Work to do: Retype the listing below word for word, starting at its first line and stopping after the line that contains "Select the dark".

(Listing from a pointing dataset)
|---|

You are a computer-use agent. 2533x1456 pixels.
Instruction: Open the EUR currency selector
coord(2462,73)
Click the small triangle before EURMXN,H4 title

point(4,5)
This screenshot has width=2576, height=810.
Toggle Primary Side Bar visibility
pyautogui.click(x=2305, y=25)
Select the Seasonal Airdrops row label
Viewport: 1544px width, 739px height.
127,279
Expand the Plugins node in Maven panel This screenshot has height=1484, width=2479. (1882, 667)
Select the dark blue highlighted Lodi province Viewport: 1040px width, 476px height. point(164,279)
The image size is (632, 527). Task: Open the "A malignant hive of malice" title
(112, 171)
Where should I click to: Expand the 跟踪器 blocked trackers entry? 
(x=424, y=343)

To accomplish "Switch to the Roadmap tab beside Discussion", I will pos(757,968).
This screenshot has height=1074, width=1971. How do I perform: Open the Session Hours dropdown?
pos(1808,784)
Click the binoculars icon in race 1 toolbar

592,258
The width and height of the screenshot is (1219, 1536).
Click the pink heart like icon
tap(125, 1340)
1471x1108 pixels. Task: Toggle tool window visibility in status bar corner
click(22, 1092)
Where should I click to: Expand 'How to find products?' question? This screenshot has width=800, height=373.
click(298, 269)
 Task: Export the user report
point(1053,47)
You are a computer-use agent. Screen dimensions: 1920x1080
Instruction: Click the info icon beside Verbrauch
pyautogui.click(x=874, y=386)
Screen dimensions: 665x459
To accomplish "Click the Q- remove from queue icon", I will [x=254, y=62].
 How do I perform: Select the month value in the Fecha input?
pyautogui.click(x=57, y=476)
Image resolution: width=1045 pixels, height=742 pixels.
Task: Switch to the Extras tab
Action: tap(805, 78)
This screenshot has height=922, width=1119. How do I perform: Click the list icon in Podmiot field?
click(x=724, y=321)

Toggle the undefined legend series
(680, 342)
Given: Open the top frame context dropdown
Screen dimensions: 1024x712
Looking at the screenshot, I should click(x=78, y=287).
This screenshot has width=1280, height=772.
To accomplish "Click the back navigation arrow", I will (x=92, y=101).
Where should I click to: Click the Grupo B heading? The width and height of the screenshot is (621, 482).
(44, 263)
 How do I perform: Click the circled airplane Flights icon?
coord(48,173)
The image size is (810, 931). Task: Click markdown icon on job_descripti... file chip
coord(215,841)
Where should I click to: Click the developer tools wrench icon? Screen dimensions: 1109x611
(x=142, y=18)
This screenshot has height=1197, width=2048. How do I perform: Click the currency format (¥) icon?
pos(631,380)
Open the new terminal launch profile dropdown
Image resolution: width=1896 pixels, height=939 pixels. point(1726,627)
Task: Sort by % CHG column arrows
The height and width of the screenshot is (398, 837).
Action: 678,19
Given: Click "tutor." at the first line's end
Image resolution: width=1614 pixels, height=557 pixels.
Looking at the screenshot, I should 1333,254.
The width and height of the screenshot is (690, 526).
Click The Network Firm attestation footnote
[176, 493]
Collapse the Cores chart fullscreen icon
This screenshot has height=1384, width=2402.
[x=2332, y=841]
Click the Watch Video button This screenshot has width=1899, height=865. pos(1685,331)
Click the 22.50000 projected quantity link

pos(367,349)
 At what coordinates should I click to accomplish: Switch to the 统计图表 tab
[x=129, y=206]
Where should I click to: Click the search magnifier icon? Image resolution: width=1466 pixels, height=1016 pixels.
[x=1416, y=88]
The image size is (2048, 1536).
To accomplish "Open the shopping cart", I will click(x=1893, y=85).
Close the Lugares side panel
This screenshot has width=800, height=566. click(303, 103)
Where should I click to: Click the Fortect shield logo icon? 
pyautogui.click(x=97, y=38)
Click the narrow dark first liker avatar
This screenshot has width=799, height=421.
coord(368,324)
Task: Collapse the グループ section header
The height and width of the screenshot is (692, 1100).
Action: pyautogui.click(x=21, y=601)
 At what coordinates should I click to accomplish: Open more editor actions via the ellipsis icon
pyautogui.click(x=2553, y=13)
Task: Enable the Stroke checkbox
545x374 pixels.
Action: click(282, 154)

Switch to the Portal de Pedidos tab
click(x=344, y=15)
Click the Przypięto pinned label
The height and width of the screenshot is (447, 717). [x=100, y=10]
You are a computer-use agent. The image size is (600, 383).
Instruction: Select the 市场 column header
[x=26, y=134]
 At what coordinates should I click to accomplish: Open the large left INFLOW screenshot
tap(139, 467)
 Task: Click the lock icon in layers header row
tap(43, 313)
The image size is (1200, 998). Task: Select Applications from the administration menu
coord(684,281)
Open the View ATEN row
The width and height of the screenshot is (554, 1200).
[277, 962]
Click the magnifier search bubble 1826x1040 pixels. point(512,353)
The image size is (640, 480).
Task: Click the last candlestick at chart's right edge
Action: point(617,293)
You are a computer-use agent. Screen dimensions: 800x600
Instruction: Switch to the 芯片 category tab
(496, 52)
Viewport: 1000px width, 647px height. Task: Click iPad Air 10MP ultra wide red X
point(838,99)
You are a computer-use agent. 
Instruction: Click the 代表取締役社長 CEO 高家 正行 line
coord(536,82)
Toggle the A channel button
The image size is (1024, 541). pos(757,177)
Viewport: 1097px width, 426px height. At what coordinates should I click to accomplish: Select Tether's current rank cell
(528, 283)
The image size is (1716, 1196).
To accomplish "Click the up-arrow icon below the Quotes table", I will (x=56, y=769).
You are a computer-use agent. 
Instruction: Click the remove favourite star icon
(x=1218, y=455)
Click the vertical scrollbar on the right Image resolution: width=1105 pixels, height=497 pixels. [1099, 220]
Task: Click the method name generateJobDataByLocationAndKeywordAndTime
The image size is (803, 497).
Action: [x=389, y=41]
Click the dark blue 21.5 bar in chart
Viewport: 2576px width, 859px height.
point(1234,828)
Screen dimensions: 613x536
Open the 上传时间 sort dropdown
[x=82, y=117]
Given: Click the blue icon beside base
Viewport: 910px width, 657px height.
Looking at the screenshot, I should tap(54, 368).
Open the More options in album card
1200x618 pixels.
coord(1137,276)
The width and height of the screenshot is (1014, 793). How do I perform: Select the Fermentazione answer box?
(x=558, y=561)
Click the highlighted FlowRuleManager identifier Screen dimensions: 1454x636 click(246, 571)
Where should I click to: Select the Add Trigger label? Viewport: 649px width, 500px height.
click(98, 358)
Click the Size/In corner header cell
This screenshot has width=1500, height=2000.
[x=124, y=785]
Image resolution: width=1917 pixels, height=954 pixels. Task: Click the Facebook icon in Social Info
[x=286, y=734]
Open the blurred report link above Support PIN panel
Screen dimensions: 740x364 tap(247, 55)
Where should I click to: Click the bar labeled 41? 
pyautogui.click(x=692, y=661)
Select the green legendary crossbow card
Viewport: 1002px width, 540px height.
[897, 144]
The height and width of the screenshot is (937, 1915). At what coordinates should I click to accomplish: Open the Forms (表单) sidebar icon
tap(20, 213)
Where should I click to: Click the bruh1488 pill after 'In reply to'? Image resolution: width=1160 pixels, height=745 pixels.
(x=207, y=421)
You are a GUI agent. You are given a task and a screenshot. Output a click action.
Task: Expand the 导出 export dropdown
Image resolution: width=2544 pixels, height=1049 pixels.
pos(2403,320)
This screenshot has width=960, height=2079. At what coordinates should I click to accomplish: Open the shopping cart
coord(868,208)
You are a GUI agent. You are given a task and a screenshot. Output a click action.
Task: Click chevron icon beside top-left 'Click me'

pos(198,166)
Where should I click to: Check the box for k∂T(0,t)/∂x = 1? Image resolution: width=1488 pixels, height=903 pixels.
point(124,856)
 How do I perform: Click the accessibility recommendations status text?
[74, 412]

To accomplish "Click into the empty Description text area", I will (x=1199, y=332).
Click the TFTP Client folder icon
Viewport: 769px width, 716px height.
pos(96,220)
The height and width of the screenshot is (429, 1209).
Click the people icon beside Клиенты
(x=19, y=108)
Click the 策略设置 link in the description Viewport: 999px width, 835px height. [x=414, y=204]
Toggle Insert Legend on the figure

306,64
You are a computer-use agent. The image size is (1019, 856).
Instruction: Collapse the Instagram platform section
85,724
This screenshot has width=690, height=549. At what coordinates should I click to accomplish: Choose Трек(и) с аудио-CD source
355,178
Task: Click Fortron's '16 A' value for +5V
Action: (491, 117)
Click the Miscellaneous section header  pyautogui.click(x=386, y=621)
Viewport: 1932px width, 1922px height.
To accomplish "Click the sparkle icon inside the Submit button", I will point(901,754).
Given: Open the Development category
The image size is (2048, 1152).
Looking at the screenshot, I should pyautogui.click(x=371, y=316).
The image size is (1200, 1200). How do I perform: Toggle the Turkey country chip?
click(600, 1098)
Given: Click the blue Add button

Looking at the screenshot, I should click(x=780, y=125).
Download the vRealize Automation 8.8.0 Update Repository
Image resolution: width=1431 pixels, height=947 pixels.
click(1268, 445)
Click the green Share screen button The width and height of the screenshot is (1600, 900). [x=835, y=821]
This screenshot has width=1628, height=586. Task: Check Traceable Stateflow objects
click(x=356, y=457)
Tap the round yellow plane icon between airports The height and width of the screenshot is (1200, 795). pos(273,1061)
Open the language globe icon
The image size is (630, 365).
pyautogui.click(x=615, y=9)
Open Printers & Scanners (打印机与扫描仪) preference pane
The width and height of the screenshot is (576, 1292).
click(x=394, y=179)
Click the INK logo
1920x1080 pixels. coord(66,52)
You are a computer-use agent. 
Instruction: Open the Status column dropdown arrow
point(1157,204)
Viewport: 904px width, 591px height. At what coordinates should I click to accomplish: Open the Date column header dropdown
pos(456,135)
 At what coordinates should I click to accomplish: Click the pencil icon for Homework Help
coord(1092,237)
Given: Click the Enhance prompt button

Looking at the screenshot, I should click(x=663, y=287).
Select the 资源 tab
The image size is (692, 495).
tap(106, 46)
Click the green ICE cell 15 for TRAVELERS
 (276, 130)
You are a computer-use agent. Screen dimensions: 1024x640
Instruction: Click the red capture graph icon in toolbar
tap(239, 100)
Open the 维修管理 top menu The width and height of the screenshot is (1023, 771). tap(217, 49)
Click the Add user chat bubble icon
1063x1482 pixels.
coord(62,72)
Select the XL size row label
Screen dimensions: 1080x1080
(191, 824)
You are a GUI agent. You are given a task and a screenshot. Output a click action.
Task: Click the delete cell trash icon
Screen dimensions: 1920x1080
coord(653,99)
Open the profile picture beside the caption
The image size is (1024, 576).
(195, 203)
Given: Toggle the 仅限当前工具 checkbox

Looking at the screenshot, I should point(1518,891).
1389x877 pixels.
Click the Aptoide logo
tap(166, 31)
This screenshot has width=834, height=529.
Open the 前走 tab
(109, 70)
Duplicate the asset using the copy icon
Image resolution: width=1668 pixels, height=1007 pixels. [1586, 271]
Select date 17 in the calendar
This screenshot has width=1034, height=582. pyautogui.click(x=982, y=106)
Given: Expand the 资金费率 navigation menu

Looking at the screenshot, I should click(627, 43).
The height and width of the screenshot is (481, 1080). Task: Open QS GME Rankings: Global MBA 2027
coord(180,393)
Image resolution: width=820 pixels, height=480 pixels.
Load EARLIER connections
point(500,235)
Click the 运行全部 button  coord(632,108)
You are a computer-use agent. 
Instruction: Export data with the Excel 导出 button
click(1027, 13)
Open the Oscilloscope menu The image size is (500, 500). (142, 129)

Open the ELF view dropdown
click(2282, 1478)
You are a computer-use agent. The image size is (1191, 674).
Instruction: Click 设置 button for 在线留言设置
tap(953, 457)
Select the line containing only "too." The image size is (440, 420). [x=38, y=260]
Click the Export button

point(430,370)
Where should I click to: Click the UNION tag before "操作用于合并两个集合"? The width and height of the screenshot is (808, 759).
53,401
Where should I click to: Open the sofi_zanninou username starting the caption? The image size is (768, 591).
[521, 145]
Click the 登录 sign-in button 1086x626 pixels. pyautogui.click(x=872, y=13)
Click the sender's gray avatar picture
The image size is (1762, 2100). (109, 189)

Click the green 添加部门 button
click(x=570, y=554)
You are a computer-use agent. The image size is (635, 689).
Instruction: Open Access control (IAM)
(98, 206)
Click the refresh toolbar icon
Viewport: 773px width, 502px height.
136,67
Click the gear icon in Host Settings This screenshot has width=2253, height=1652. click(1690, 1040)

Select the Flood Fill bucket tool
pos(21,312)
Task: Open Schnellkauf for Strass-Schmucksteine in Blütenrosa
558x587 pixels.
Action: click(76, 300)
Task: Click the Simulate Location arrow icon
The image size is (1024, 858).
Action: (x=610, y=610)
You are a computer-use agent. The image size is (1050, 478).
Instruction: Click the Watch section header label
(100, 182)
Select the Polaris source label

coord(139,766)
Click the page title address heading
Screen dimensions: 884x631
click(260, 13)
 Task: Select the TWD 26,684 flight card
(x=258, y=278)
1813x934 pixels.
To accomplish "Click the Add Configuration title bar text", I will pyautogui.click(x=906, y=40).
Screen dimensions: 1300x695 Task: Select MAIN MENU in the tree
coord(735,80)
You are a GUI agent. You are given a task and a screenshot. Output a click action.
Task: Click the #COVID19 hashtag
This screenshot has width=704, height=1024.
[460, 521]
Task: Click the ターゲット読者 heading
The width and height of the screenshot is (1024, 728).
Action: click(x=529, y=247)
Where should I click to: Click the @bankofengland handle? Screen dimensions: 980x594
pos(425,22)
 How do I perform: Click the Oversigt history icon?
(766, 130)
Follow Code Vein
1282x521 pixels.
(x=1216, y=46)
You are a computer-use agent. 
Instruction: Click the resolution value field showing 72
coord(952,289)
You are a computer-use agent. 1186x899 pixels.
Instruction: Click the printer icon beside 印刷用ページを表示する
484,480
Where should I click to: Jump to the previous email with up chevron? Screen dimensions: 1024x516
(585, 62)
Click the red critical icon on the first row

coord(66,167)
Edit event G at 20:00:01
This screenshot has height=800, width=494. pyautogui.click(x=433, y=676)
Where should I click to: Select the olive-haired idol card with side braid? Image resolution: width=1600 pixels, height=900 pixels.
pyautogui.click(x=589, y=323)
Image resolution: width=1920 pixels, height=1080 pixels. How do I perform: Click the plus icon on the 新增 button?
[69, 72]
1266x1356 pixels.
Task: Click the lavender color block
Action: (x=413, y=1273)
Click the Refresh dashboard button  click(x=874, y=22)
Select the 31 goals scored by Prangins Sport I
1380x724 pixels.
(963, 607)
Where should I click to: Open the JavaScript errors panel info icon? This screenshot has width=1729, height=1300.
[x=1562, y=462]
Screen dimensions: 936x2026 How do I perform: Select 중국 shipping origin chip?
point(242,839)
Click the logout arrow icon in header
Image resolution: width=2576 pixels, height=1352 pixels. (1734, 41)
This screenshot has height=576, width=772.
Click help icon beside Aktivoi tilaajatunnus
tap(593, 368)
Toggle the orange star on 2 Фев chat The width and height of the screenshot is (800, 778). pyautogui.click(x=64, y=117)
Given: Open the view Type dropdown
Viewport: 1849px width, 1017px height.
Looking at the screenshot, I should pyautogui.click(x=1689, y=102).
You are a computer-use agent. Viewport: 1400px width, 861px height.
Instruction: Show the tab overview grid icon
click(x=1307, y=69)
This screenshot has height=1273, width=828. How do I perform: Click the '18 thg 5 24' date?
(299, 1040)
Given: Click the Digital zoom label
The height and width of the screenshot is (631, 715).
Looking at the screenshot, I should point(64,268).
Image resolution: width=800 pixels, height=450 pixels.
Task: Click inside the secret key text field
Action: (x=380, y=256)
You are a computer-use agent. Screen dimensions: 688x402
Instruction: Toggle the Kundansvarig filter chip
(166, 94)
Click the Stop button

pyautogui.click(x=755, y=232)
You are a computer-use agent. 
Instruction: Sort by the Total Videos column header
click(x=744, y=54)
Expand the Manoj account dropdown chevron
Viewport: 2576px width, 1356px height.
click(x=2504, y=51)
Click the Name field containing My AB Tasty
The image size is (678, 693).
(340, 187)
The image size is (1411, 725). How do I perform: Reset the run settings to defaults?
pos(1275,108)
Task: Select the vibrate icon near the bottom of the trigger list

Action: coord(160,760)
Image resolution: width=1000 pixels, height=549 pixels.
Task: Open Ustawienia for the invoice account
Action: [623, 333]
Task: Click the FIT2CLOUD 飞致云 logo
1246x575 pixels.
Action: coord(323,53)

|---|

Finished task:
You are a computer-use agent. 2533x1456 pixels.
Instruction: Open the EUR currency selector
coord(2462,73)
Click the small triangle before EURMXN,H4 title

point(4,5)
This screenshot has width=2576, height=810.
Toggle Primary Side Bar visibility
pyautogui.click(x=2305, y=25)
Select the Seasonal Airdrops row label
Viewport: 1544px width, 739px height.
127,279
Expand the Plugins node in Maven panel This screenshot has height=1484, width=2479. (1882, 667)
Select the dark blue highlighted Lodi province Viewport: 1040px width, 476px height. point(164,279)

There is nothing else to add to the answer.